An irrepressible physical vigour–that’s what you see everywhere.

  The young people are noisy, laughing, uninhibitedly full of enjoyment. They have just returned from Harare where most of them had never been. Jack took them, at his expense, on the bus, and to visit a printing firm and a newspaper and to a meal in a restaurant. The bus trip both ways, many hours of it, was part of the experience.

  We are here in the classroom because Jack has said it would be a good idea for them to interview us all, as part of learning how to be journalists. Jack himself, Ayrton R., one of the teachers, and I, we each are surrounded by a group who ask us, what is our favourite colour, do we like this school, how do we like Zimbabwe, do we think it is fair girls should always have to do so much work (the girls). But it is noticeable that the pupils writing down our replies in notebooks are every moment less assiduous, for they are looking past us at where the handsome young teacher is talking about his problems.
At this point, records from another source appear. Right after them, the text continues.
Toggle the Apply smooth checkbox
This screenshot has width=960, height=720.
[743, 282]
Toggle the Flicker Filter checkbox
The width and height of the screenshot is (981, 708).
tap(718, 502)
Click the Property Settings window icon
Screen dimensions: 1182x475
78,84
In a moment, they are all crowding around him and we, the interviewees, are with them for we are as rapt as they are.

  This teacher is the star among the staff, with two A-levels, more than any teacher has, not only at this school but at any of the others round about. He has been accepted at teachers’ training college and so he is at the foot of the ladder which may take him at last to Harare. He talks dreamily, and often, about living there ‘one of these days’. But now what he is talking about is his wife. He leans against the wall, arms loose by his sides, as if they ache with emptiness, and as he talks, he does not look at any of us: his eyes are full of tears and he addresses the wall.
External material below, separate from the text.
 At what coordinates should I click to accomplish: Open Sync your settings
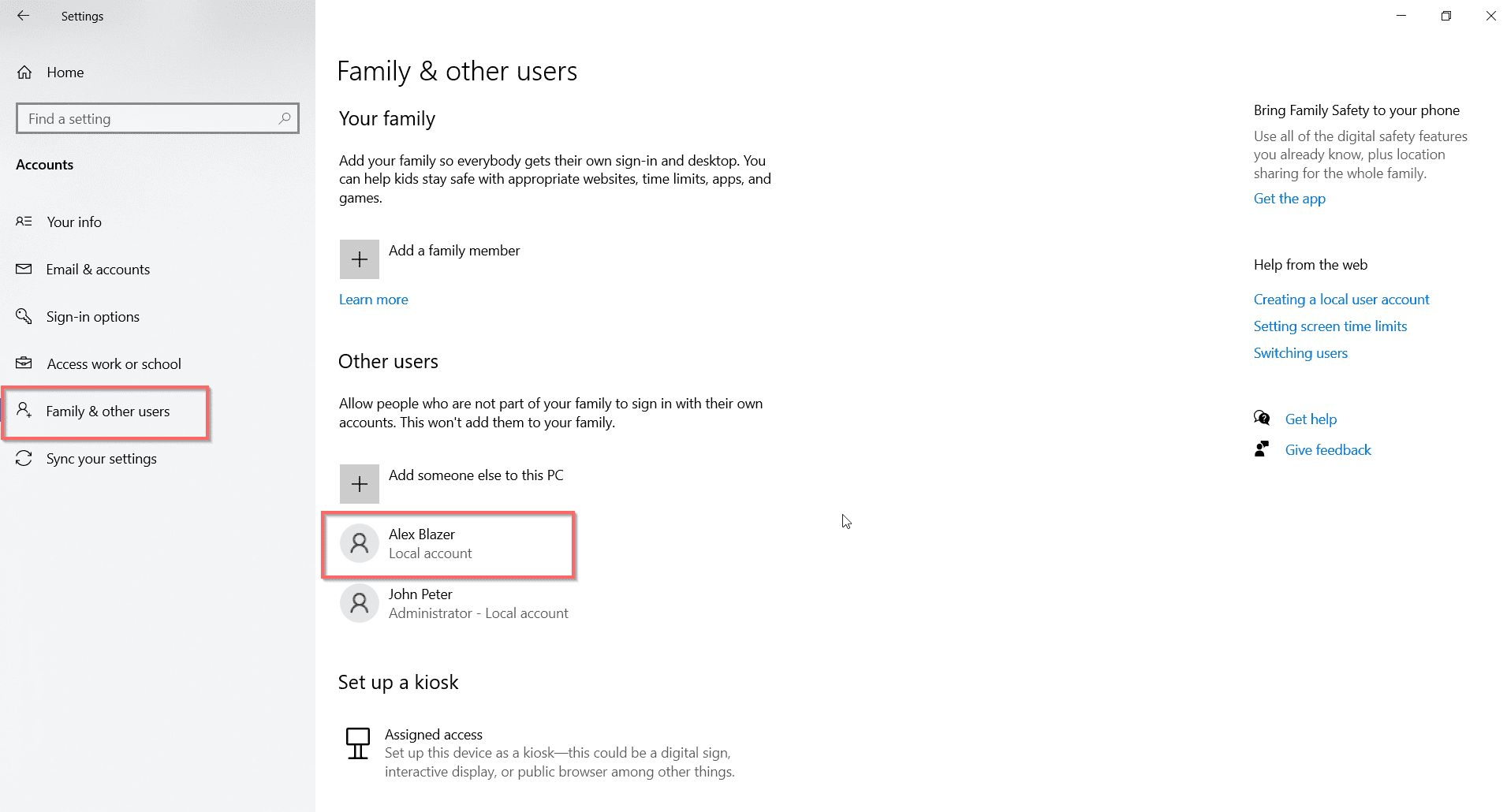tap(101, 459)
  ‘This is my sad day,’ he says. ‘It is a too too sad day, for this morning I heard I am now a divorced man. My marriage is finished.’ He cannot go on, and pretends he is waiting for the apprentice interviewers to write it all down.

  His wife has an office job in the little town about fifty miles away. It is the town with a hotel that has electric light, a bar, a dining-room, and a courtyard with coloured lights strung among the tree branches. And, often, music. She lunches at the hotel. This is permissible. But she has been seen at the same hotel in the evenings, very late. (Ten o’clock perhaps? Eleven?–everything is relative.) Friends have told him she is there having a good time with men. This means she is no better than she ought to be–as my parents used to say. He has had to divorce her.

  It is occurring to more than one of his listeners that there is something here…A handsome young woman says to him (while her eyes swoon with love), ‘But when you go to teachers’ training will not your wife be…’

  ‘My ex-wife…’ He openly sobs.

  ‘But she will be left alone in Kusai and is she not alone all the time when you are here? She must be lonely.’

  ‘But I am lonely too.’

  And now the hot silence confined in the dusty air of the classroom while outside thunder and rain lurk about hot skies announces without words–in fact positively shouts–that if he is lonely then he has only himself…

  He is leaning against the wall in a limp curve, his arms dangle palms out down his sides, his head is slightly back, his eyes are shut. Thus a man might stand waiting for the final bullet…

  ‘And it is not my fault. I asked her to take another O-level and she could be a teacher too, but she likes the hotel in Kusai better. I said to her, It is your duty to get more qualifications and help Zimbabwe.’

  A couple of the young men supported him with, ‘Shame’, ‘That was not well done.’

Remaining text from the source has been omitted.